## start Given passage

The surprising, hardly believable results can be seen in the pictures:
The first surprising thing was, that there were slight differences between the measurements from run to run, so if you try the code, you can get slightly different results:

I++ Operation:
The fastet machine was the Cerbuino, Raptor was equal to Cobra 2 and Spider was faster than Raptor and Cobra-2

10 x i++ one behind another:
Cerbuino was the fastes machine again. Raptor was on second place, needed for ten operation the same time as for one! Cobra-2 needed for ten operation only 3.5 times the time it needed for one operation.

For(int i = 0; i < 250; i++) and foreach(byte b in buffer) operations:
Raptor is the fastes machine, Cerbuino is faster than Cobra-2. Cobra-2 is twice as fast as Spider.

Array.Copy for bytearray with 1000 elements:
The operation is very fast compared with normal loops for all the devices. The collumns can hardly be seen in the picture.
Surprising: Cerbuino is faster than Raptor.

2 Likes

Cerb is fast for small operation probably because he’s got everything on SRAM. All the other participants have to use external DRAM, introducing some lag.

But these are synthetic test :slight_smile: In my real world operation, Raptor is wayyyyy much faster, than Spider :slight_smile:

Ah… yes, this may be a good explanation.

I think you are also right that the results of these tests cannot be extrapolated to the performance of a real application. Already the measurement oft he „empty value may not be appropriate as the processors my use prefetch mechanisms (or other things beyond my understanding ) that can make execution times vary depending on the commands executed before.
To achieve reasonably accurate results it seems essential to measure a sequence of multiple times the same command and from this calculate the time for one command.
But then it has to be considered that the first execution of one command can last much longer than the following executions of the same command.

For me the most important finding of these tests was: The commands of the Array Class are very fast .

## end Given passage

▸ **Written exercise 1**
How would you render the sentence "Cobra-2 is twice as fast as Spider." from the benchmark thread in Spanish?
The benchmark thread and the listing come from unrelated sources.

## start Entries provided

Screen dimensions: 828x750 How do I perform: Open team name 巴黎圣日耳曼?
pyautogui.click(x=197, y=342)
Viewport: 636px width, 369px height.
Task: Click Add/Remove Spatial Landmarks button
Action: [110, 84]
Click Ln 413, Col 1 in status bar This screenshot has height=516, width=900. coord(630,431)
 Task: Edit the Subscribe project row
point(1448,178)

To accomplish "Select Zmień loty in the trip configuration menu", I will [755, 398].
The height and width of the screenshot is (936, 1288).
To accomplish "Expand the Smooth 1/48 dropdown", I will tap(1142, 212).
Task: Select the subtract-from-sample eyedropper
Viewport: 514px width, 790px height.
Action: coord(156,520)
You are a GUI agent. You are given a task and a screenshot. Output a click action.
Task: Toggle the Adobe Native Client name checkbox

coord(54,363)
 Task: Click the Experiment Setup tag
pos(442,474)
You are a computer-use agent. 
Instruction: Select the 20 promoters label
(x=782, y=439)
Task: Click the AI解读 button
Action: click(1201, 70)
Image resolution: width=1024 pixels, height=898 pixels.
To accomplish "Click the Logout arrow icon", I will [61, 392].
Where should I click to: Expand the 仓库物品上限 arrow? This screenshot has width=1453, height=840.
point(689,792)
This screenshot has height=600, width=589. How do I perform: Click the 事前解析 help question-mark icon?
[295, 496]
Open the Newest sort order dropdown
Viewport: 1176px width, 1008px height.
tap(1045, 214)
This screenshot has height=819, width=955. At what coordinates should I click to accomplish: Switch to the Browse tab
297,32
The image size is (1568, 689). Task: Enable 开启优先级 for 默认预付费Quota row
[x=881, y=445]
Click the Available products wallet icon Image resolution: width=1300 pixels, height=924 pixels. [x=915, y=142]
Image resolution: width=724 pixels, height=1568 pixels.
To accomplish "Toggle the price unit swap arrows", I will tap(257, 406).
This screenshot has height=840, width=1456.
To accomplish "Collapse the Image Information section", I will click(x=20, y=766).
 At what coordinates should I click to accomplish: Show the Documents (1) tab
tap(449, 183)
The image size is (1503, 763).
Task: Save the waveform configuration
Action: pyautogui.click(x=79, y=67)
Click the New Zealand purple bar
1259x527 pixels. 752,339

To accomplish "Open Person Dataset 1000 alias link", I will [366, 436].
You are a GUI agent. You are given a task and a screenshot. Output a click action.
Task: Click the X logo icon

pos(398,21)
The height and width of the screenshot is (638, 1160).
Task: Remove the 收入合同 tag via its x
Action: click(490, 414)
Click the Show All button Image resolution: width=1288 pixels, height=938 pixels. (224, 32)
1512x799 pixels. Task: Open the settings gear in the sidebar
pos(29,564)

## end Entries provided

▸ **Written exercise 2**
How many lines of the listing contain the string "pixels"? Give only the number.

▸ **Solution 1**
Cobra-2 es el doble de rápido que Spider.

▸ **Solution 2**
6